Пригнувшись, Ушаков вошел в ярангу и пристроился рядом с Иероком, стараясь не глядеть в ту сторону, где при свете небольшого костерка, разложенного на металлическом листе с загнутыми краями, ритмично, словно исполняя какой-то безмолвный ритуальный танец, двигалась Нанехак. Железные листы были срочно изготовлены в корабельной мастерской, чтобы эскимосы могли разводить на них свои домашние костры, без которых им не обойтись, хотя Ушаков и раздал всем им примусы.
В яранге не было полога, но в глубине Ушаков увидел разостланные оленьи шкуры, подушки и два серых солдатских одеяла, неизвестно как попавших сюда.
– А не хотелось бы вам, Иерок, поселиться в настоящем деревянном доме? – спросил Ушаков, оглядевшись.
– Каждый живет так, как привык, – ответил старик. – Как я стану жить в деревянной яранге? Там не разложишь на полу костра, не повесишь полог, да и пространства много – холодно…
– Так ведь в доме печка, плита, лампы, – продолжал Ушаков. – Полога не надо, на кровати спать будешь…
– Непривычно, – мягко возразил Иерок. – Что же я, кайра, чтобы на возвышении спать? Птица, она не боится высоты, а человеку страшно. Тем более сонному – упасть можно. И огонь, мне приятнее видеть его, а не запирать в каменный мешок. Вольное всегда приятней для глаза – что человек, что пламя…
– Это верно, – вздохнул Ушаков и покосился на Нанехак.
Женщина уже закончила месить тесто и теперь лепила небольшие дырчатые лепешки, опускала их в кипящий нерпичий жир.
– А правда, что у белых людей сажают в каменный мешок?
– В какой каменный мешок? – не понял Ушаков.
– В тюрьму.
– Бывает…
– Это жестоко.
– Так ведь худого человека нельзя держать рядом с другими людьми. Если он вор, преступник какой или, того хуже, – убийца?

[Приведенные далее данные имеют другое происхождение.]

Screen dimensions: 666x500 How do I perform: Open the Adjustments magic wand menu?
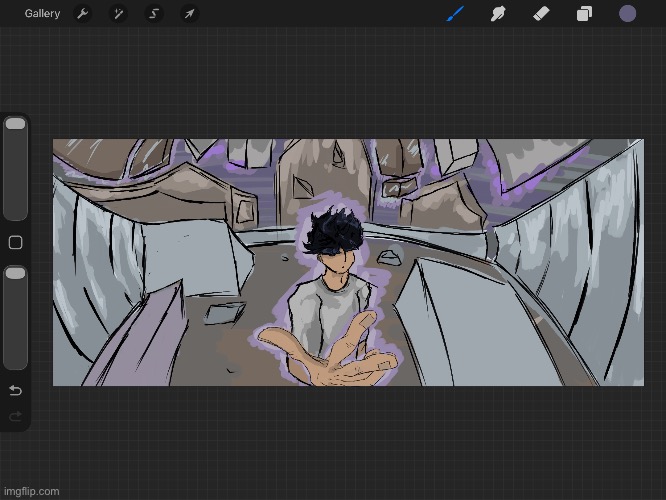118,14
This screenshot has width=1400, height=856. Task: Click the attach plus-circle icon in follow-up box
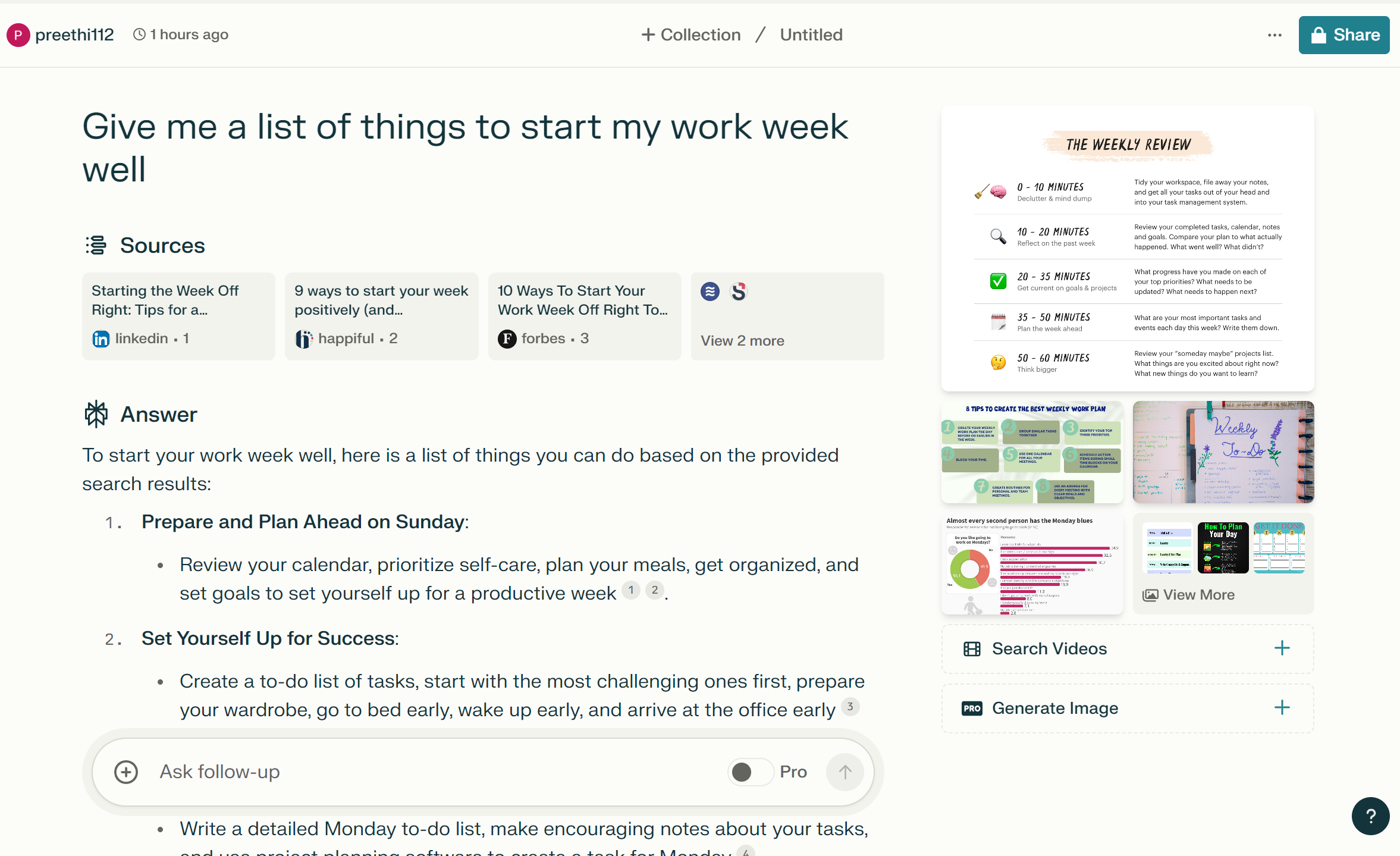[126, 772]
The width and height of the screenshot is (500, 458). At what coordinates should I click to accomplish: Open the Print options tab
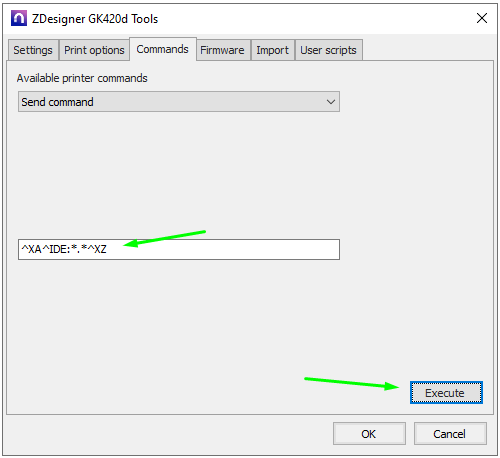pos(94,50)
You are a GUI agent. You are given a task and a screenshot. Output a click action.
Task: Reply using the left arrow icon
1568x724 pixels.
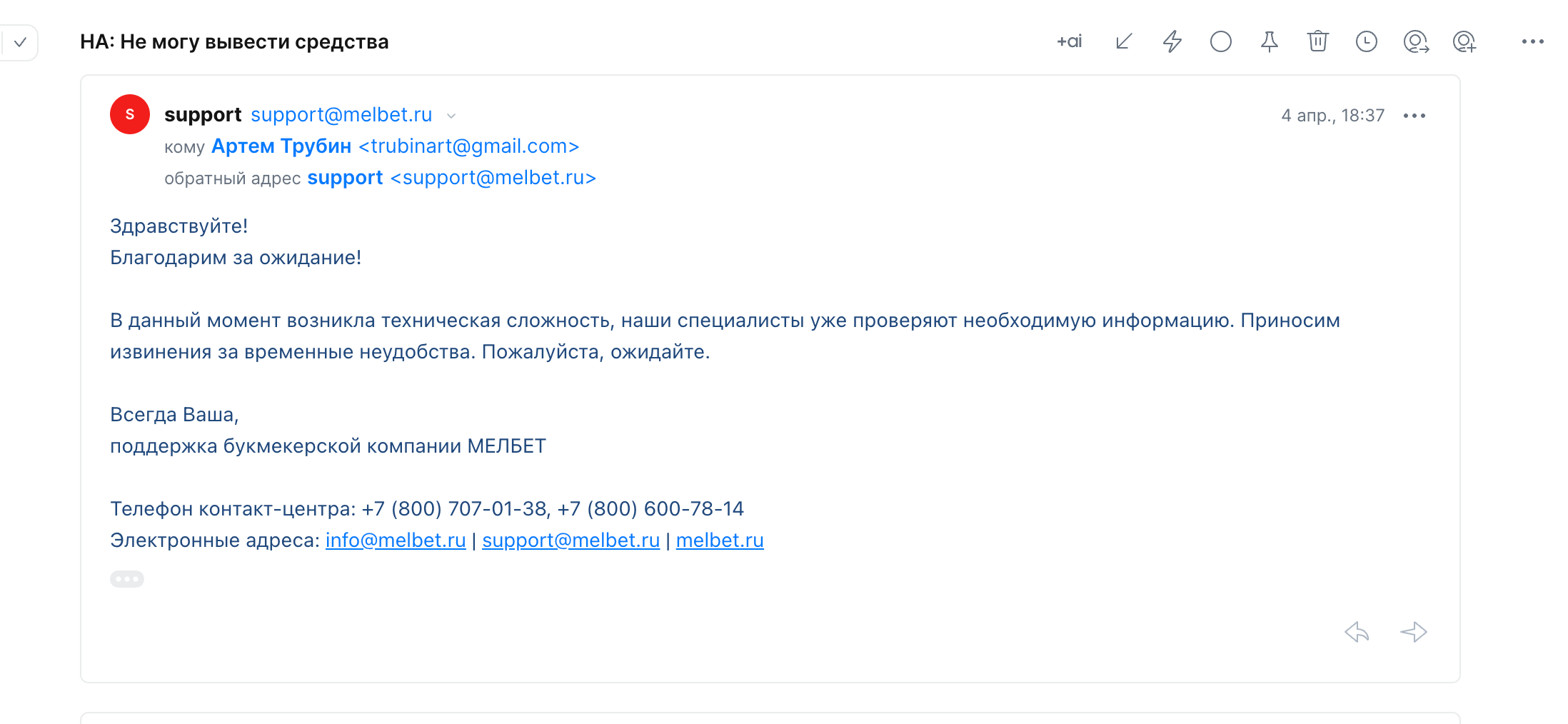1357,632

– Вор, конечно, это плохо, – задумчиво отозвался Иерок. – Но украл-то он, наверное, не из озорства, а может, с голоду?
– Верно, с голоду можно украсть, – согласился Ушаков.
– А зачем его в каменный мешок сажать? Его накормить надо.

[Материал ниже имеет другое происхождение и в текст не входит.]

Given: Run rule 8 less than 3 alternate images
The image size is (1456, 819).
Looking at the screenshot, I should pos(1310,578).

– Ну вот, представь себе. Ты пришел к своей мясной яме и видишь: кто-то там похозяйничал, взял твой копальхен… Что ты будешь делать?
– Это Рутпын, – спокойно и уверенно сказал Иерок. – Огрызок человека. Но он несчастен и так, потому что вор…
– А что вы с ними делаете? – спросил Ушаков.
– Презираем… Жалеем… Прогоняем из стойбища.
– В России некуда прогонять, поэтому таких людей и сажают в тюрьму…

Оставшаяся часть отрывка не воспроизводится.